To keep some sales going, some firms are moving toward online-only models or an adjusted form of inperson shopping. For example, some retailers are offering customers options to purchase online, stop by the store, electronically check-in and then have items deposited into the customer’s trunk. This lowcontact sales approach enables some brands to keep fulfilling orders and maintain brand connectivity and loyalty while maintaining the CDC’s social distancing orders. Working in virtual payment cards to such processes can further boost sales and adoption by customers as a new way of completing transactions.

The Role of Virtual Payment Cards
Virtual prepaid cards give merchants the ability to meet multiple use cases from a single payments source. These cards have the same value and functions of a physical card but are issued via email or text. They are ideal for rebates and rewards as well as recurring loyalty programs. They completely remove the “physical” element of handing a customer a card or even sending something in the mail. It’s an ideal “touchless” way to provide discounts, rebates and various rewards.
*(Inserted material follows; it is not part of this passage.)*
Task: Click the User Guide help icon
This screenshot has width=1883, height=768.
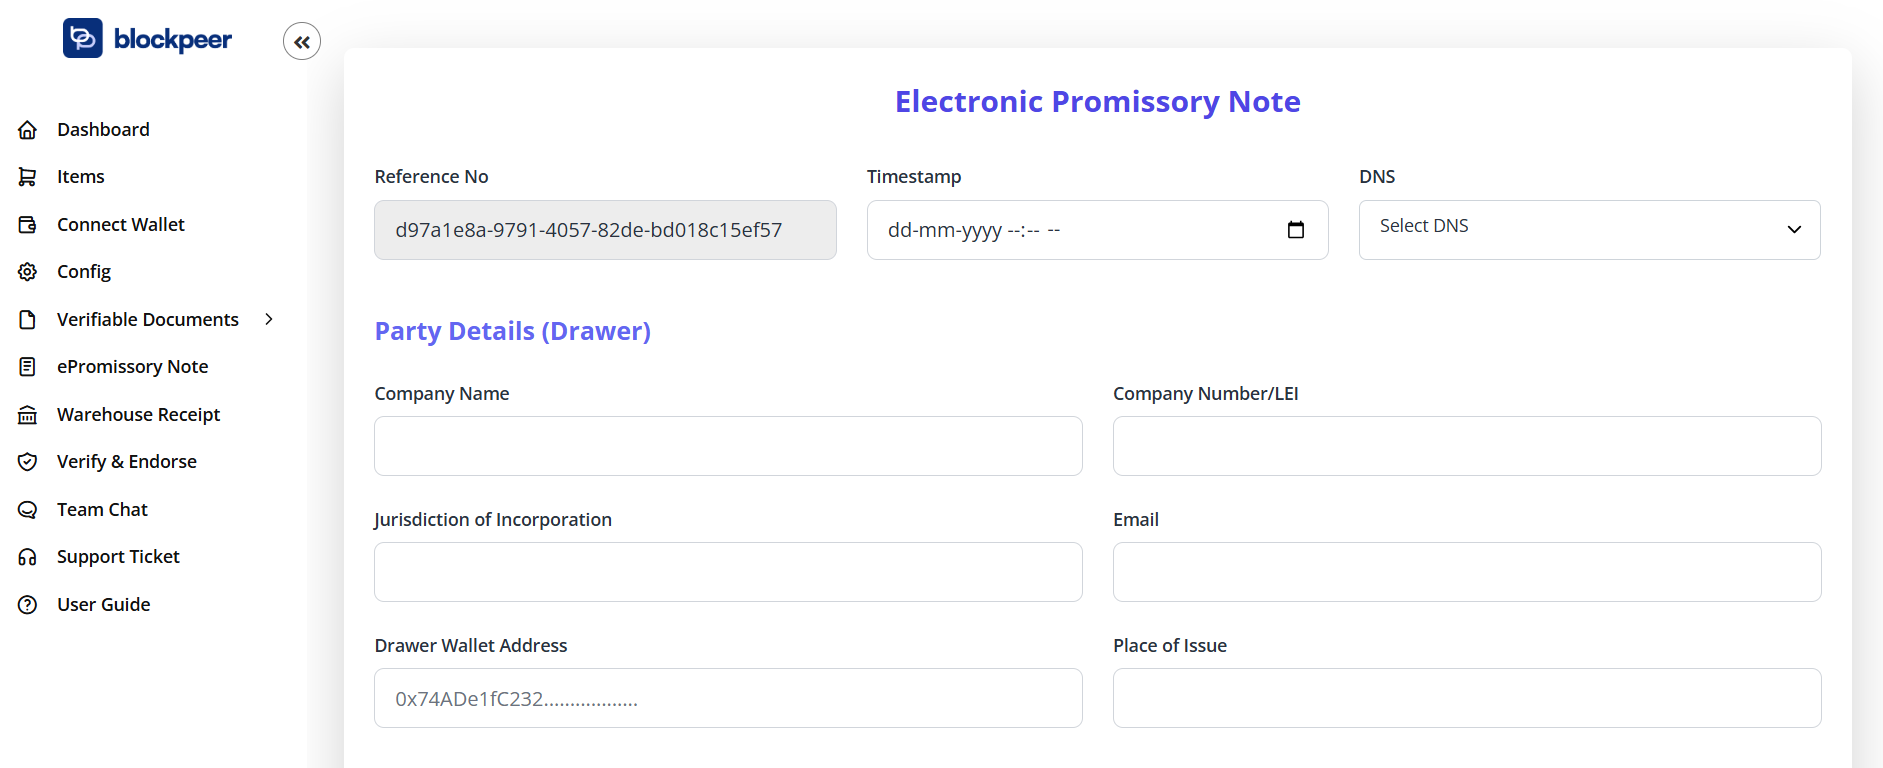Action: [x=28, y=604]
A restaurant offering pickup or delivery could use virtual cards to reward frequent buyers or incorporate it into a referral program. It provides a discount for economically stressed consumers and gives the business a way to stay relevant. One important note is to ensure the creative messaging for any promotions or discounts isn’t inappropriate given the seriousness of the times. Make sure the branding and messaging that comes with the virtual cards makes sense and in no way minimizes the COVID-19 community threat.

Some payment vendors can set up virtual and physical card portals that can incorporate a company’s branding. These portals are another brand touchpoint and will enable customers to check balances and reload cards. Companies benefit from these portals through access to data and trend information, such as spending behaviors as well as immediate insight into the success of card-related programs.

The COVID-19 pandemic will at some point pass, and commerce will resume, although some areas will shift dramatically. Customers operating during this time will be remembered for their customer-facing actions. Brands should look for ways to stay connected with customers during the crisis, so they can set the tone for future customer interactions. Virtual prepaid cards can be a strong part of this process, as brands shift to the rules of social distancing and new realities for conducting business and building loyalty.